Kickstarter’s CEO stands by a 4-day workweek with a fully remote team, but admits it sometimes backfires 

It’s been six years since the start of the pandemic, but some companies are still embracing remote work culture (albeit very few). But even fewer companies are ushering in a new workplace trend: the four-day workweek. 

It’s become a norm for some organizations in Japan and has been tested in the U.K. But until recently, a very select few U.S.-based organizations have even given it a shot. 

One exception: Kickstarter, a global crowdfunding platform. Its estimated 200 to 400 U.S. employees work fully remote, and work just four days a week for a total of 32 hours.

“I wanted to be empathetic at a time where a lot of CEOs were like, ‘We need to make people return back to the office,’” Kickstarter CEO Everette Taylor recently told The New York Times. 

While he says he does this because he wants employees to live a “fulfilled and beautiful” life, his work standards don’t change just because employees are working fewer hours. 

“I have a very high bar for work and excellence,” he said.

And as he should. Kickstarter was founded in 2009 by Perry Chen, Yancey Strickler, and Charles Adler as a way to fund creative projects outside traditional finance. It grew explosively in its early years: By 2011, tens of thousands of projects had been successfully funded and pledges had climbed into the tens of millions of dollars. 
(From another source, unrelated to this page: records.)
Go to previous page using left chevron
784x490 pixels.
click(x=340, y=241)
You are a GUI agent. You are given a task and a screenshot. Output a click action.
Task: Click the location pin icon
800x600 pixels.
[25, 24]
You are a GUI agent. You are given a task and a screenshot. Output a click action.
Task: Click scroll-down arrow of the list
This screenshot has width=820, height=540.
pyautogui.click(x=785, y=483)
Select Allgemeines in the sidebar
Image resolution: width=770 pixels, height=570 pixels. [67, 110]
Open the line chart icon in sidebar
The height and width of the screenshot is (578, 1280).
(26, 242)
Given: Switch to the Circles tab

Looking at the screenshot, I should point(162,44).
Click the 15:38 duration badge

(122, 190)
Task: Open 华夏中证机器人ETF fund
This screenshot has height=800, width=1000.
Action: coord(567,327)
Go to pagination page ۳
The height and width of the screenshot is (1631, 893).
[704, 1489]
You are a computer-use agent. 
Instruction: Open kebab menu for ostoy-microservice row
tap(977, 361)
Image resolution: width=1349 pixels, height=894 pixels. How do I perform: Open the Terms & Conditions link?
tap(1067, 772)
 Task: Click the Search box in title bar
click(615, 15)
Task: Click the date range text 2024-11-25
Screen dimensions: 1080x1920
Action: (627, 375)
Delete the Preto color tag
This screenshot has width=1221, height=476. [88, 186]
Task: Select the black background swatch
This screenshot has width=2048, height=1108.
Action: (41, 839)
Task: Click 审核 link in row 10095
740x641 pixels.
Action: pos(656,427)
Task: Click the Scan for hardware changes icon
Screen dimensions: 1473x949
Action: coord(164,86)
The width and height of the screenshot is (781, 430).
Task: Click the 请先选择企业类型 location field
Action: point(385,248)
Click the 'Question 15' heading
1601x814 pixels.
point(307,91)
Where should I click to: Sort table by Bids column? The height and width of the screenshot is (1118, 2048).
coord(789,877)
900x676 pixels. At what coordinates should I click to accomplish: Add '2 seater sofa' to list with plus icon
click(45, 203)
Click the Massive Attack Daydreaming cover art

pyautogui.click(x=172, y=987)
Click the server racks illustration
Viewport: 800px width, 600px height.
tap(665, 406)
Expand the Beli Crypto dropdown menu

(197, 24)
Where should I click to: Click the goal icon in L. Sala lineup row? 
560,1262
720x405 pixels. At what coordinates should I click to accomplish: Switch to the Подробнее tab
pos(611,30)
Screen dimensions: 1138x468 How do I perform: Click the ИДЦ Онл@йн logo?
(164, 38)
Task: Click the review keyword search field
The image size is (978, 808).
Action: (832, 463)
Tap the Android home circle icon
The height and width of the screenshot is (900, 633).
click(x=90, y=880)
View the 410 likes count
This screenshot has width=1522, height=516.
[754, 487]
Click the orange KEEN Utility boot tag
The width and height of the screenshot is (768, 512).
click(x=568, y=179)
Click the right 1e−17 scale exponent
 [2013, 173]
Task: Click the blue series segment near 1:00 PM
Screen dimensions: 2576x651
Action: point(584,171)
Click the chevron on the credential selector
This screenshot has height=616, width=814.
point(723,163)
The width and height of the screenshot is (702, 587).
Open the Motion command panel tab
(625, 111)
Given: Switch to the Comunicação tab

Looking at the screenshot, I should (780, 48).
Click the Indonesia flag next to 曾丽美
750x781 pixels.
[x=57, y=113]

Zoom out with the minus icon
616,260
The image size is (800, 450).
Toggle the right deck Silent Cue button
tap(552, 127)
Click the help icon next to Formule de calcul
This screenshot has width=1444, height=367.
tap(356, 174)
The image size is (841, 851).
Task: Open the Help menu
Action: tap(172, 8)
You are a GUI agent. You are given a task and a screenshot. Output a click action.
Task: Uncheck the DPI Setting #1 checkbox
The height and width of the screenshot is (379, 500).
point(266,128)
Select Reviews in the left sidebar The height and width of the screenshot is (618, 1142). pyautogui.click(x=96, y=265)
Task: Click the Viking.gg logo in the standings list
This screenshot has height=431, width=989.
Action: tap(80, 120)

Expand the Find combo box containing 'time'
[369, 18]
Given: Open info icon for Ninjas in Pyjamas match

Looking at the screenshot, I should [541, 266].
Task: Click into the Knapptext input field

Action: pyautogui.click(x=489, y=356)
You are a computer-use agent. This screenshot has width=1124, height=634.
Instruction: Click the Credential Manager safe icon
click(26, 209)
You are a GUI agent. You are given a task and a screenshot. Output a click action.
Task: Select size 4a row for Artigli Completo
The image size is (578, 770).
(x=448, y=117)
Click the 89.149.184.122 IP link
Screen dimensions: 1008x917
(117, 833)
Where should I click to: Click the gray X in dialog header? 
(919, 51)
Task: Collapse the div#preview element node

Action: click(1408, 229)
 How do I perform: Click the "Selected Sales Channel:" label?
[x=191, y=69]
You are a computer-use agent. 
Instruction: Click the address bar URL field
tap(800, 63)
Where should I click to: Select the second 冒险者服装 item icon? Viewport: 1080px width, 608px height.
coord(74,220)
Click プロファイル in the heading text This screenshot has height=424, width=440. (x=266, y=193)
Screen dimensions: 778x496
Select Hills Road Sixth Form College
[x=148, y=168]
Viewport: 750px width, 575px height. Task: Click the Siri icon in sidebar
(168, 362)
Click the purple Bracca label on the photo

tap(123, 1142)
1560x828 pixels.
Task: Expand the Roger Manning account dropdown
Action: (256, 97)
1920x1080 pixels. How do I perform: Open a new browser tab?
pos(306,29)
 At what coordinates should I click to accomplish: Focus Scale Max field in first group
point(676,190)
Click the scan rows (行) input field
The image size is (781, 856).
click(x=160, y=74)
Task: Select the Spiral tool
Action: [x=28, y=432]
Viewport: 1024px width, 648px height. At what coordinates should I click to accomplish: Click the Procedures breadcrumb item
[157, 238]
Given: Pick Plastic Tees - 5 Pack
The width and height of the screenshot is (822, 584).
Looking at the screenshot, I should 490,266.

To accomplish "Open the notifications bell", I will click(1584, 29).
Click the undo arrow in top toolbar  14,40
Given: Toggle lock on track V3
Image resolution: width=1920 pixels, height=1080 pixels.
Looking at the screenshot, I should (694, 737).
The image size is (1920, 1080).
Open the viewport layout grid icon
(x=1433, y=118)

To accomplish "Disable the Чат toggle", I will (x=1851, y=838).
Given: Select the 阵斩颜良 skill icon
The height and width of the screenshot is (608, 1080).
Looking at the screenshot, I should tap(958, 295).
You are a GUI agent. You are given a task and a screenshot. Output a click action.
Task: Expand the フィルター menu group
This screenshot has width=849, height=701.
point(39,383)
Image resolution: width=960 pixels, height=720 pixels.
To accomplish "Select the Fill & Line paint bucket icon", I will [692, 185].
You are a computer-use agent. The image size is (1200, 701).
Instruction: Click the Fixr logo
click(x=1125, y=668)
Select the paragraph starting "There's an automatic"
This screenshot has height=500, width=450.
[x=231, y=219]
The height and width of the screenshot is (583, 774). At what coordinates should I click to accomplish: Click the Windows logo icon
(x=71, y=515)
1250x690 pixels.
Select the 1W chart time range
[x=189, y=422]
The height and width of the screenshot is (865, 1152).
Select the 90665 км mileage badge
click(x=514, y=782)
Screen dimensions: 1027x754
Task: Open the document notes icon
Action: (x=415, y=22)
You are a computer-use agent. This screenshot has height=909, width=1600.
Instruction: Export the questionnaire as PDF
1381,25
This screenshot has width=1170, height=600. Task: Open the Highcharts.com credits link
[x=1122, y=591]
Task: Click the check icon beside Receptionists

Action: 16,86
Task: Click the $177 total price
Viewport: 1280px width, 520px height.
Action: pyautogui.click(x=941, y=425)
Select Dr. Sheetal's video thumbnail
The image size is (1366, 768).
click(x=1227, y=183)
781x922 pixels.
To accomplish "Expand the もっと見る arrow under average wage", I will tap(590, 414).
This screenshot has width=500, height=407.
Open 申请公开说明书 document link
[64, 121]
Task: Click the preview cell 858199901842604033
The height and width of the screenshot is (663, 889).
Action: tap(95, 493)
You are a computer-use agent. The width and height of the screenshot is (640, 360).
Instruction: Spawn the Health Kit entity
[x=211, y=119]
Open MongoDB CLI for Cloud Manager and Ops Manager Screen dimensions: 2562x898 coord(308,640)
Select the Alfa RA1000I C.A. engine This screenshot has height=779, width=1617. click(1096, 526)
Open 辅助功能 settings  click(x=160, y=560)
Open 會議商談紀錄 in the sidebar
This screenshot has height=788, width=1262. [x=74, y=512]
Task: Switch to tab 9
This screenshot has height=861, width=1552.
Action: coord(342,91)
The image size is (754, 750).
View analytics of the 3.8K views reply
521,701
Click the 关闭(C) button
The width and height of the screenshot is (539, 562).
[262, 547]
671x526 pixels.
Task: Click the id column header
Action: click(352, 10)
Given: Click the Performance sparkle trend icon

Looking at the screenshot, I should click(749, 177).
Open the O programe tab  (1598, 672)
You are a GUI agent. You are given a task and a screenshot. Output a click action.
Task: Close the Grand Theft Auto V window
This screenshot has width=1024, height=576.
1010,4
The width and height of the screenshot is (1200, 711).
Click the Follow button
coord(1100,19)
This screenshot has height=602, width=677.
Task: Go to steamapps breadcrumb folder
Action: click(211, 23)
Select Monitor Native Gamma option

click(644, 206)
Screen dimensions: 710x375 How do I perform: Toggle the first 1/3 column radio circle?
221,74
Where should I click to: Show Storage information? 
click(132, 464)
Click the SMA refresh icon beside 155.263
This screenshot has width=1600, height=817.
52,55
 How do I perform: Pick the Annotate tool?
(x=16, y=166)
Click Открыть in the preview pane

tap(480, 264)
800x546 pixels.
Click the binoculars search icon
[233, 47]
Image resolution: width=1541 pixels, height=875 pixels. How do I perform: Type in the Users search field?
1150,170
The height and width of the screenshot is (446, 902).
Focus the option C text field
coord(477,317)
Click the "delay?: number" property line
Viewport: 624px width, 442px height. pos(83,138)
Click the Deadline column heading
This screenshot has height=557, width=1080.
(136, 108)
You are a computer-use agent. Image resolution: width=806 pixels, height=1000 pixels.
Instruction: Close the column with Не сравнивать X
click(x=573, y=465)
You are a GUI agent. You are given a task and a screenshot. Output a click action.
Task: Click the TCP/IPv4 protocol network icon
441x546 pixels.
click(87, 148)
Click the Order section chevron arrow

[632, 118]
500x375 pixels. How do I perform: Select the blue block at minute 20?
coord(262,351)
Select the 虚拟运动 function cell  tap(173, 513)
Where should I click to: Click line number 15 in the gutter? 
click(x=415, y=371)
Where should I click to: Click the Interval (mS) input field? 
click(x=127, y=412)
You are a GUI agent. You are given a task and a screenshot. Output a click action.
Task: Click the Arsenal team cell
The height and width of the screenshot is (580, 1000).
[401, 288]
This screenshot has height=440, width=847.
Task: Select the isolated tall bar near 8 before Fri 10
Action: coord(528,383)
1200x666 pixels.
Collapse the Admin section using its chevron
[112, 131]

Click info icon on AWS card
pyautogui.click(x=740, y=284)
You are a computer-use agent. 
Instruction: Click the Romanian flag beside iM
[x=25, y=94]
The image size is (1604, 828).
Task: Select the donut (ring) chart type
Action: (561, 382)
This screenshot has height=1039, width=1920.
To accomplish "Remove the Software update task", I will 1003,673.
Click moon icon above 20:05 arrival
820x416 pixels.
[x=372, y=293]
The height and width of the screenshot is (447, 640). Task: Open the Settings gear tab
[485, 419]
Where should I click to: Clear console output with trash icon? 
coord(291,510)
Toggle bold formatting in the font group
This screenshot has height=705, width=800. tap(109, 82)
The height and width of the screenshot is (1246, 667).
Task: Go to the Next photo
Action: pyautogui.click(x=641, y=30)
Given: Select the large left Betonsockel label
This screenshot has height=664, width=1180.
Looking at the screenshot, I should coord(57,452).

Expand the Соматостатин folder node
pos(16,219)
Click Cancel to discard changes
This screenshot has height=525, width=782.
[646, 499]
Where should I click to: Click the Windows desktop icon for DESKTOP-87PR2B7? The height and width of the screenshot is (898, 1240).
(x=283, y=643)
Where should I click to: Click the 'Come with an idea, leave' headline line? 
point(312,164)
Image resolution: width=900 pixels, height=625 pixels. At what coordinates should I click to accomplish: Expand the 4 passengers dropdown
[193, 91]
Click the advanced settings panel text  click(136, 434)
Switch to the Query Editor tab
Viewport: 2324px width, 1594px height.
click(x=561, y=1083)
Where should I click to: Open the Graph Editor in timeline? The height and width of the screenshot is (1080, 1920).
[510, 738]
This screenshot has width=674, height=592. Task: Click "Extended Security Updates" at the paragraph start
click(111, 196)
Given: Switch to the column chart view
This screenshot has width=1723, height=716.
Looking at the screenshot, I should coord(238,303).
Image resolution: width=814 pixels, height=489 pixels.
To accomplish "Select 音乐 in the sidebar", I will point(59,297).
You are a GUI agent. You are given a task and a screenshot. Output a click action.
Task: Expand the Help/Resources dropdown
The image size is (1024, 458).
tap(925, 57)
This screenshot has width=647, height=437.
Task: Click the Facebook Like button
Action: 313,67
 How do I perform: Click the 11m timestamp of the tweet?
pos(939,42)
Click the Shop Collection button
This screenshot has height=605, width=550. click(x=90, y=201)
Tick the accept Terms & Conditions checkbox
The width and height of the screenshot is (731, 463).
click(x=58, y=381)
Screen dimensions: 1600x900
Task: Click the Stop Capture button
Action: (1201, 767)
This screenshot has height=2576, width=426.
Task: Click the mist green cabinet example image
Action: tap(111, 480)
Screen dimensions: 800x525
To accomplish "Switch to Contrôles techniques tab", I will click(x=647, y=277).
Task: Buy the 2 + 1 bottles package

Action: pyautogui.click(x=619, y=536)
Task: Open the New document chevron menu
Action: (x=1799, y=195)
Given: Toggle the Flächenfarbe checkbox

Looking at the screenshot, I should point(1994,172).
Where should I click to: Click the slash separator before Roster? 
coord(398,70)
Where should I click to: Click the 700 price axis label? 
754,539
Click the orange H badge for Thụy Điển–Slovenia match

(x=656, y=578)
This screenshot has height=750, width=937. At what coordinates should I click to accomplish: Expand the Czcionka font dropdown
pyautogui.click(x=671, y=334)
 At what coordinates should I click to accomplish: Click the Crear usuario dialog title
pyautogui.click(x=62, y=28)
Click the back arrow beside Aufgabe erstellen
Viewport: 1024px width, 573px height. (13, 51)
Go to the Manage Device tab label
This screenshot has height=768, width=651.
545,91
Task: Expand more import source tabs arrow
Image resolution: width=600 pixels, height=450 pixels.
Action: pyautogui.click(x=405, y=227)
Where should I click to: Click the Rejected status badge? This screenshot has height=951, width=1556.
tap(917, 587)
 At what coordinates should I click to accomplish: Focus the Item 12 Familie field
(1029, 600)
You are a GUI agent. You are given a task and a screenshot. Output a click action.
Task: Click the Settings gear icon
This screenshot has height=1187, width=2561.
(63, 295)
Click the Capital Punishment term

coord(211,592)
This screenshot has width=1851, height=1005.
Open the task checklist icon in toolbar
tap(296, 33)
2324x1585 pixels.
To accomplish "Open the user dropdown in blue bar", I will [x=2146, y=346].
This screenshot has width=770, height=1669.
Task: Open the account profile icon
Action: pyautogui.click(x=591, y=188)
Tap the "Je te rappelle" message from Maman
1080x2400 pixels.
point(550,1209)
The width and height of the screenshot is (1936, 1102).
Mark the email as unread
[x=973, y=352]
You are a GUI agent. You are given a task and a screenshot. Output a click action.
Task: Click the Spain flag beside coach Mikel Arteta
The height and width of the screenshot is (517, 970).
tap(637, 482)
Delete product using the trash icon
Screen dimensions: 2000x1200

Within about five years, backers had pledged more than $1 billion to campaigns on the site. As of early 2025, backers have pledged more than $8.5 billion across roughly 650,000 projects, and a project success rate just over 40%, according to Statista.

But even with that success, the four-day, remote work week isn’t a perfect science, Taylor admitted. 

“It’s not all good. You have to trust people to be responsible,” he said. “We know that not everyone’s responsible. A lot of people don’t even work 40 hours in a five-day workweek.”

Plus, he worries this setup encourages people to apply to Kickstarter only because they want a four-day, remote work week, and not because they’re genuinely interested in the company or its mission. 

“We have attracted some of those people,” he said. “If you’re not at Kickstarter for the right reasons, I don’t want you here.”

He also admitted a four-day work week also doesn’t allow for the same amount of work to get done—and it means people have to work harder during the hours they’re on.

“The math doesn’t math,” he said. “The level of intensity, intention and velocity that you have to bring in everything that you do is extreme.”

What other CEOs say about a four-day work week

While championing the four-day work week from the perspective of adding to the work-life balance and mental health of his employees, Taylor also fully recognized the pitfalls of that work setup. 

Other CEOs are also split on whether a four-day week is a smart bet or risky distraction, mirroring Taylor’s mix of optimism and anxiety about output. 

Ryan Breslow, founder of fintech startup Bolt, made his company’s four-day week permanent after trialing it, and called it an “absolute no brainer,” arguing a shorter week actually raised the bar on execution and productivity instead of lowering it. 

“This is a selfish thing that we’re doing because our hypothesis is that not only would employees be engaged and healthier, but they’d be more productive at work,” Breslow told Inc. in 2022. “And that’s what we’ve got. We found that the four days that they’re here, they’re overwhelmingly more productive than your traditional five-day week.”

Other business leaders have trialed, but then dialed back, four-day work week experiments after seeing the strain of squeezing five days of work into four. Executives at workflow software firm Formstack reported double-digit gains in productivity, flexibility, and happiness during a shortened-week pilot—but they saw a 27% jump in stress as employees worried about cramming their workload into less time. 

So instead, the company moved toward a half day on Fridays instead of a true four-day work week.

“It was truly a win-win situation as output increased and employees had more flexibility with their work-life balance,” Tammy Polk, former chief human resources officer at Formstack, told Forbes. “Employees also enjoyed sharing how they spent their half days on Slack and social media, which strengthened our remote company culture even further.”

Other CEOs are skeptical of the four-day week altogether, arguing it doesn’t match how most companies actually operate. But some high-profile CEOs including Tesla’ Elon Musk and JPMorgan’s Jamie Dimon have said AI could make it possible in the future. 

Because AI will “affect every application, every job, every customer interface,” Dimon argued at the America Business Forum in Miami in November, “my guess is the developed world will be working three and a half days a week in 20, 30, 40 years, and have wonderful lives.”